* **TASK DETAILS**
Format the lines as a numbered list, beginning at the line that contains "Task: Click the orange label 2 in 3D map" and continuing through the end of the records, with blank lines and pictures omitted.

Source records
════════════════

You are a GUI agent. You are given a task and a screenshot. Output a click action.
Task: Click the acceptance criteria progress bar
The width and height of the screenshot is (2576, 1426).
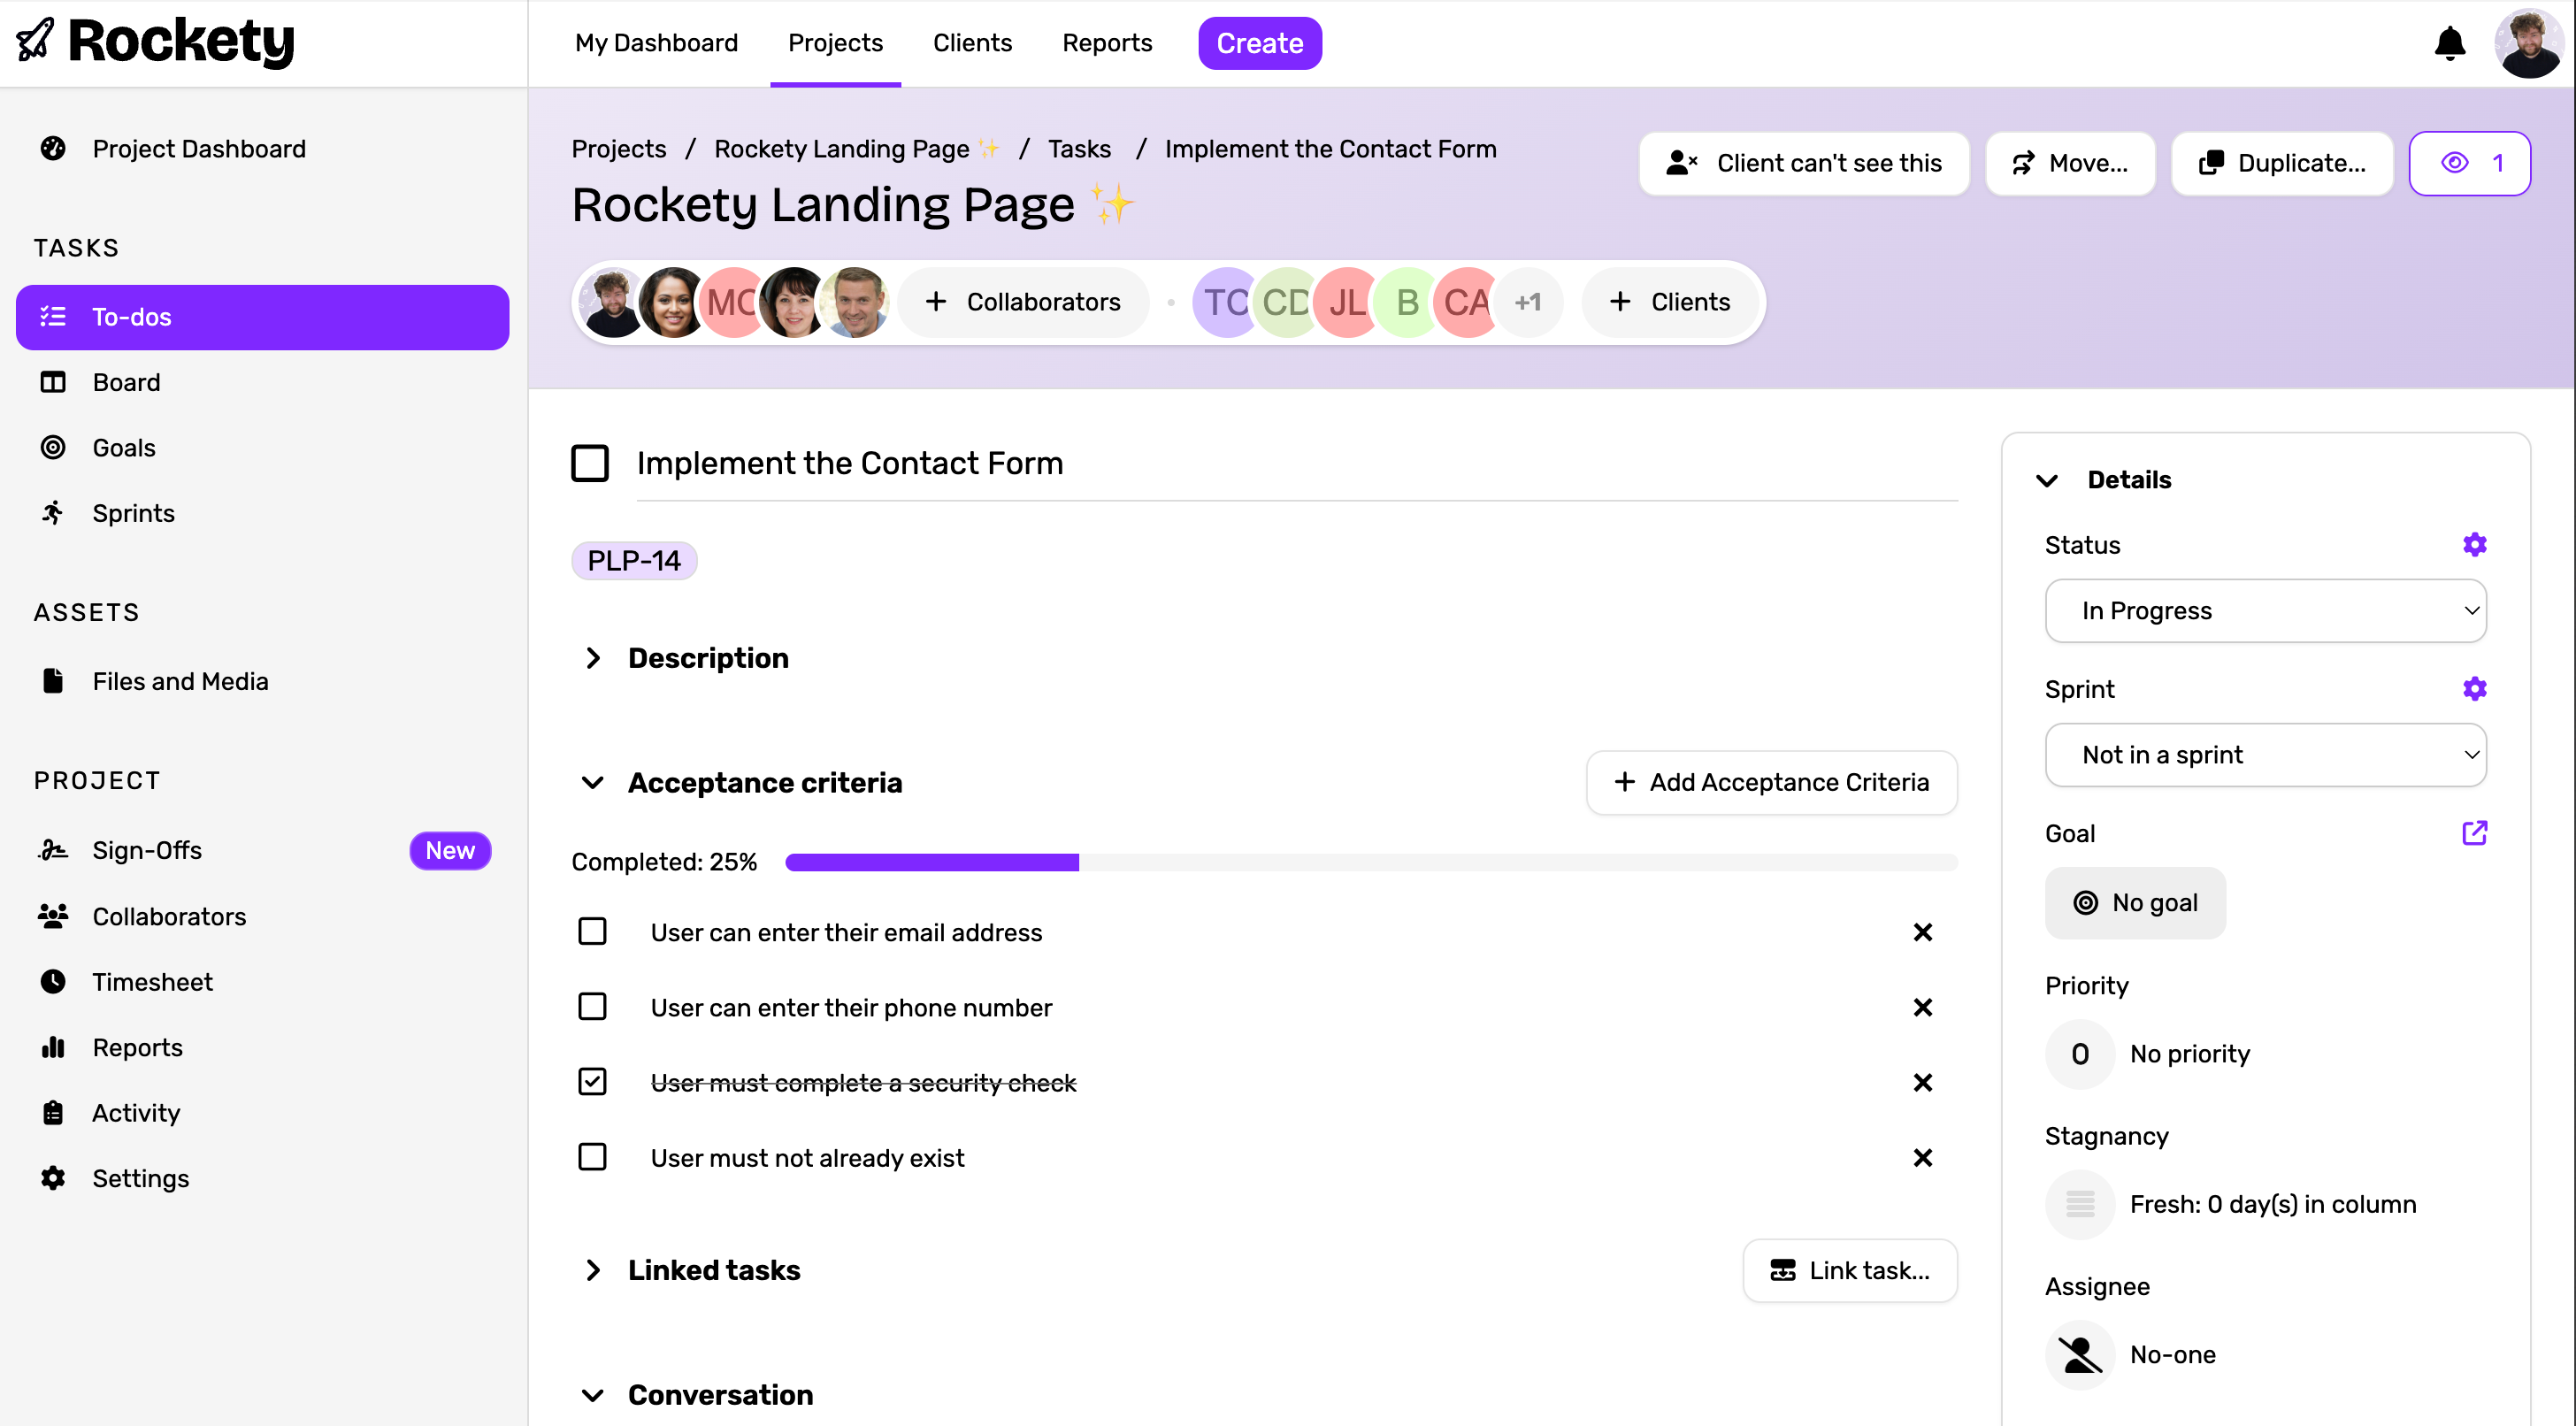coord(1370,862)
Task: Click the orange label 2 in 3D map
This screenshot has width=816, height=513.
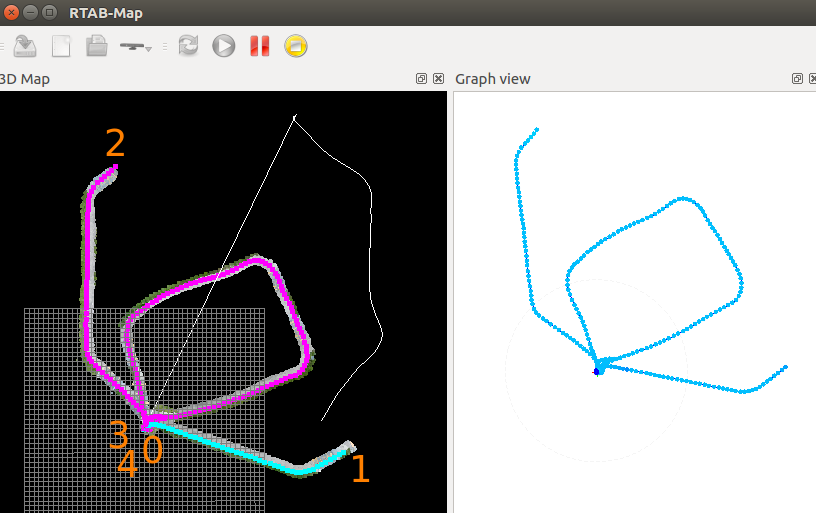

════════════════

* **PROBLEM SOLUTION**
1. Task: Click the orange label 2 in 3D map
2. This screenshot has width=816, height=513.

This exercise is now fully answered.